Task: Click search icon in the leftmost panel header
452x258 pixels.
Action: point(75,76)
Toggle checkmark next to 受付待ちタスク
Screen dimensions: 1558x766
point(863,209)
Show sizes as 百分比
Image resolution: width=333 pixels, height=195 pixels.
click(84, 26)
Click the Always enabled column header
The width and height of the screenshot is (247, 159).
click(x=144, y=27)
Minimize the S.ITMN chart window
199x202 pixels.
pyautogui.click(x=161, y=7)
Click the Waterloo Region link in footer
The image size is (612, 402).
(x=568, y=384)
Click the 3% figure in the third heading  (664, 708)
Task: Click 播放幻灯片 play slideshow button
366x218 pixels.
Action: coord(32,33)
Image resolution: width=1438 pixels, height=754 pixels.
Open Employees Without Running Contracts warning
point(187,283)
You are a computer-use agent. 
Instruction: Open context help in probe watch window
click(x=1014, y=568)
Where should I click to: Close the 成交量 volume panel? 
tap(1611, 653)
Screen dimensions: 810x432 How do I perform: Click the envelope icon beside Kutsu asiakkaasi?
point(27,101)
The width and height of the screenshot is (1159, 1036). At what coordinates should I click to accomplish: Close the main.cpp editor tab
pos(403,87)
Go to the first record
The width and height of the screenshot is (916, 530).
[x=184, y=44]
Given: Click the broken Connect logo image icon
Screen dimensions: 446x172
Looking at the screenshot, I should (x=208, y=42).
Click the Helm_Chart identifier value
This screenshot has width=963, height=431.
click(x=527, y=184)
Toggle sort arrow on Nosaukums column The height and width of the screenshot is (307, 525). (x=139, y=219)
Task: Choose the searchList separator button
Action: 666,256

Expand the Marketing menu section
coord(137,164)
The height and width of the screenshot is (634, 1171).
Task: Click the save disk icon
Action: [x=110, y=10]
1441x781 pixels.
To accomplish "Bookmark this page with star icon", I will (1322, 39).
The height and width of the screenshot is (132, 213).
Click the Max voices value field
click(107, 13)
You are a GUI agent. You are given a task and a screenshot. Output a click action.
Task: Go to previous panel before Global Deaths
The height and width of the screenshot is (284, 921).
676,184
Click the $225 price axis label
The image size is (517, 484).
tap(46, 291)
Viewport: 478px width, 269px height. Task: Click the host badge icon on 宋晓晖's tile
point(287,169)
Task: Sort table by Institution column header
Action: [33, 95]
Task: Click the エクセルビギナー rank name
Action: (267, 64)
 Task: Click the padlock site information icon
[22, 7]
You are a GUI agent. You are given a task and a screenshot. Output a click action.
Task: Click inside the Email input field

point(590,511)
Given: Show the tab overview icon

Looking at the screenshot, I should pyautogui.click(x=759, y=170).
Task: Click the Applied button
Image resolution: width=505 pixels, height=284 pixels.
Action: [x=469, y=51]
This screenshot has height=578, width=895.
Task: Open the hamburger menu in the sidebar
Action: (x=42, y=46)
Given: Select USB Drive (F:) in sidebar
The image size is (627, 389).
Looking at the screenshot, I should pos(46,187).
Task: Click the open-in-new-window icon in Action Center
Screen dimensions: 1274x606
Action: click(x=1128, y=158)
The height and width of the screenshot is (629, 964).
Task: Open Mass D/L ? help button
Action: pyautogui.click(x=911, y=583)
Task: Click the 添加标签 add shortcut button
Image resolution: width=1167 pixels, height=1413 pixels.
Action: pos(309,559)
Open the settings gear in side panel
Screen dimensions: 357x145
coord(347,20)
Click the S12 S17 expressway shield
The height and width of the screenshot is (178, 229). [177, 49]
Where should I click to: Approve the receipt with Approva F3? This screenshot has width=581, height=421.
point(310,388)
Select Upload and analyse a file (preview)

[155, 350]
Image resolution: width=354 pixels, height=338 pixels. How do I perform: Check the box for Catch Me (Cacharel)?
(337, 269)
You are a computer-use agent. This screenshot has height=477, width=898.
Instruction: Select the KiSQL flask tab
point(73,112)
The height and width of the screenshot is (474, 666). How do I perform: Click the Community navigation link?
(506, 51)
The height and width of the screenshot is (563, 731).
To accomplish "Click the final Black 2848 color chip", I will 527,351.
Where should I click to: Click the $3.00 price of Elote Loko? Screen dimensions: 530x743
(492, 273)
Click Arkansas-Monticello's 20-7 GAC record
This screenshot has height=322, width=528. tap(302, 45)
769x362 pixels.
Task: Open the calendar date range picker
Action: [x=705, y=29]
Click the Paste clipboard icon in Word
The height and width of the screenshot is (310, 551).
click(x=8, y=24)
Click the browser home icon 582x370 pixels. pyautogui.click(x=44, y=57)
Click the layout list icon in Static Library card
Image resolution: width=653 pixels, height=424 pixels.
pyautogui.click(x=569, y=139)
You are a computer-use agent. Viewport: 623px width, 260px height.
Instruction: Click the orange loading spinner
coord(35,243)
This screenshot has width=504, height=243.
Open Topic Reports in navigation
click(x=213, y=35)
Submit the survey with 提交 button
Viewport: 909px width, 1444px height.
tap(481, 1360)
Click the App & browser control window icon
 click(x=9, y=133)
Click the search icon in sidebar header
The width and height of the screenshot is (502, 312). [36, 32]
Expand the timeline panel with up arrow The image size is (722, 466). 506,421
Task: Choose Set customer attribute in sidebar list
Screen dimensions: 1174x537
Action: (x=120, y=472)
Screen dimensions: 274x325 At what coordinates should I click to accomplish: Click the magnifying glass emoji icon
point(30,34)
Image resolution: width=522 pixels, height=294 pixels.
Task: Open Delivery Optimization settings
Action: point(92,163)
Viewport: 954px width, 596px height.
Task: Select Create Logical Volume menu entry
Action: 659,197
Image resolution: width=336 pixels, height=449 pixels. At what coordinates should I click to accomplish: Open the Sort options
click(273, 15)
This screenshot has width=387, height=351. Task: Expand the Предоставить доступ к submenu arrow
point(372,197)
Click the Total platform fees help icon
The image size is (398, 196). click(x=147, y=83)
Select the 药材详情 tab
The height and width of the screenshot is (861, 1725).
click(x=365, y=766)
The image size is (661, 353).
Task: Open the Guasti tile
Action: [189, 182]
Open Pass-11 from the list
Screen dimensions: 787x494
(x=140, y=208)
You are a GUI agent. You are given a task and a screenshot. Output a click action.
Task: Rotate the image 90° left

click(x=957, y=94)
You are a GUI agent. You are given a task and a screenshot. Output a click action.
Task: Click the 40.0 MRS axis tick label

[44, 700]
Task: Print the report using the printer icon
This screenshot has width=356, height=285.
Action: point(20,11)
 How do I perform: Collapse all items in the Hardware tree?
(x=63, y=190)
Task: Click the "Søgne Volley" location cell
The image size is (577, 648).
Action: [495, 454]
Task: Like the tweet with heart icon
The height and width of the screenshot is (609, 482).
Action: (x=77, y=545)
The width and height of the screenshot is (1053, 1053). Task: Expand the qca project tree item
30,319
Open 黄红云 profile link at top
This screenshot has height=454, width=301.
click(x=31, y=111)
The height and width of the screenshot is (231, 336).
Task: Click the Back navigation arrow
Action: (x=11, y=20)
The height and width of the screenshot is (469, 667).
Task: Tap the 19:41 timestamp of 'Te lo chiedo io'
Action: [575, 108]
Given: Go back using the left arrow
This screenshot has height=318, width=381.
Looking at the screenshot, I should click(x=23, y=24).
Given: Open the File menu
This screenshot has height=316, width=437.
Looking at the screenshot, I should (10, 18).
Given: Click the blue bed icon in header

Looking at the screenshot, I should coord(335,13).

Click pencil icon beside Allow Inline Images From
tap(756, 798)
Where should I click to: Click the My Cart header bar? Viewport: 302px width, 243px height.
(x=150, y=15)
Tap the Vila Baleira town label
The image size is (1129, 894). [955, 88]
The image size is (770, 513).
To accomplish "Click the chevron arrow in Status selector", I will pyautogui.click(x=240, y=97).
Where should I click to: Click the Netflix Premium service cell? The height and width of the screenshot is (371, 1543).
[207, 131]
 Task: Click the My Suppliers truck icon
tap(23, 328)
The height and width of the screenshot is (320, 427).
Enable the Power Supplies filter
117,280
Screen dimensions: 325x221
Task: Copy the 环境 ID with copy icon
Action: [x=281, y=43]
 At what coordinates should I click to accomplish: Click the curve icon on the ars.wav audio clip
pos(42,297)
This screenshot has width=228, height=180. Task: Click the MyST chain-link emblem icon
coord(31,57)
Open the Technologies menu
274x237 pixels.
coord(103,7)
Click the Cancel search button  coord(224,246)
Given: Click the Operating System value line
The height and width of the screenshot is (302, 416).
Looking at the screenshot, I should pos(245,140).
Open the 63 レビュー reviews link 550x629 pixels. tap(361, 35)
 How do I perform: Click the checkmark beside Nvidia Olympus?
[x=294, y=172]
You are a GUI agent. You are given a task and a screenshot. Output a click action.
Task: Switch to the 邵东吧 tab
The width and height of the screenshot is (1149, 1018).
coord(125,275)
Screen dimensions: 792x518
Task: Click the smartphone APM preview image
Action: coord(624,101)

• • • • • • •

• Instructions to follow
A copy of each line above that holds the word "will" is the expected answer.

• Your solution
To accomplish "Bookmark this page with star icon", I will (1322, 39).
To accomplish "Click the final Black 2848 color chip", I will 527,351.
To accomplish "Click the chevron arrow in Status selector", I will pyautogui.click(x=240, y=97).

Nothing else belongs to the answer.